Physics projectile problem

[lmf22]

physics projectile problem...

A fire hose held near the gound shotts water at a speed of 6.8m/s. At what angle(s) should the nozzle point in order that the water would land 3.0m away?
It asks for 2 different angles.

Any help would be great. Thank you.

 

[ShawnD]

Make an equation showing the time spent in the air using the distance formula. This is overall vertical distance (0).

d = Vi*t + (1/2)*a*t^2

d is 0, Vi should be 6.8*sin(theta), a is just -9.80. Try to isolate the time. From the looks of it, the time will equal something * sin(theta).

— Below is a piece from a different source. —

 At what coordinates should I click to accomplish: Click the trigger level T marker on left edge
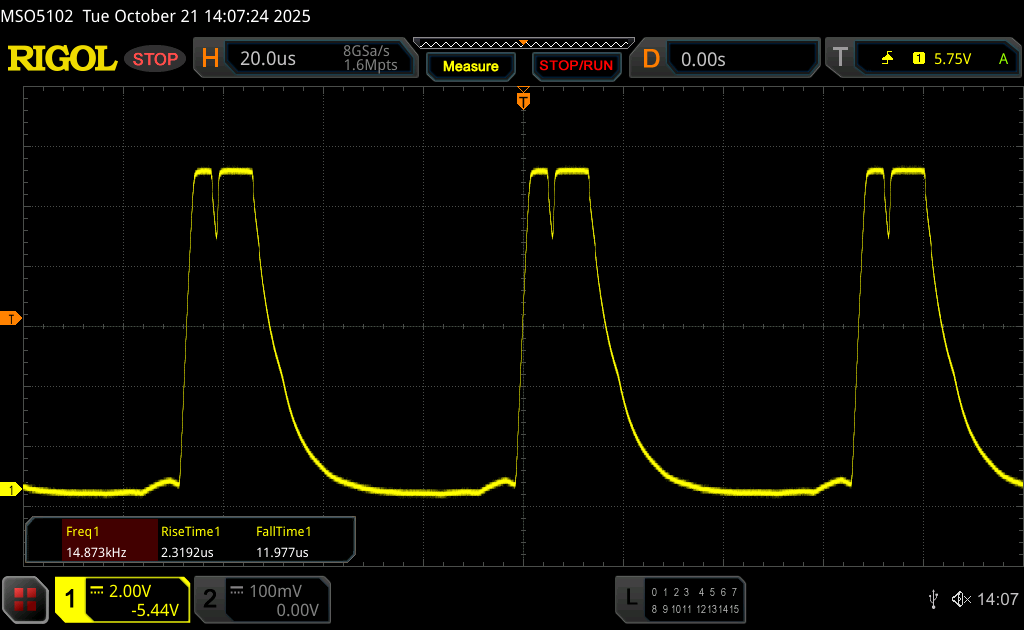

From there, do horizontal distance

d = Vi*t

d is 3, Vi is 6.8*cos(theta), and t is the equation created above. You should end with sin(theta)*cos(theta) = something. From there you can probably just graph it.

 

[M98Ranger]

To solve this physics projectile problem, we can use the equations of motion for a projectile:

1. Horizontal displacement (x) = initial velocity (v) * time (t) * cos(theta)
2. Vertical displacement (y) = initial velocity (v) * time (t) * sin(theta) - (1/2) * acceleration due to gravity (g) * time (t)^2
3. Final velocity in the horizontal direction (vx) = initial velocity (v) * cos(theta)
4. Final velocity in the vertical direction (vy) = initial velocity (v) * sin(theta) - g * time (t)

Given:
Initial velocity (v) = 6.8m/s
Horizontal displacement (x) = 3.0m
Vertical displacement (y) = 0m (since the water is landing on the ground)
Acceleration due to gravity (g) = 9.8m/s^2

Substituting these values into the equations, we can solve for the time (t) and the angle (theta).

1. x = 6.8 * t * cos(theta)
2. y = 6.8 * t * sin(theta) - 4.9 * t^2
3. 3.0 = 6.8 * t * cos(theta)
4. 0 = 6.8 * t * sin(theta) - 4.9 * t^2

Solving for t in equation 3:
t = 3.0 / (6.8 * cos(theta))

Substituting this value of t into equation 4:
0 = 6.8 * (3.0 / (6.8 * cos(theta))) * sin(theta) - 4.9 * (3.0 / (6.8 * cos(theta)))^2

Simplifying:
0 = 3.0 * tan(theta) - 4.9 * 0.132 * sec^2(theta)

Using a calculator or graphing the equation, we can find that there are two possible angles:
theta = 32.6 degrees and theta = 57.4 degrees

Therefore, the nozzle should point at an angle of 32.6 degrees and 57.4 degrees in order for the water to land 3.0m away.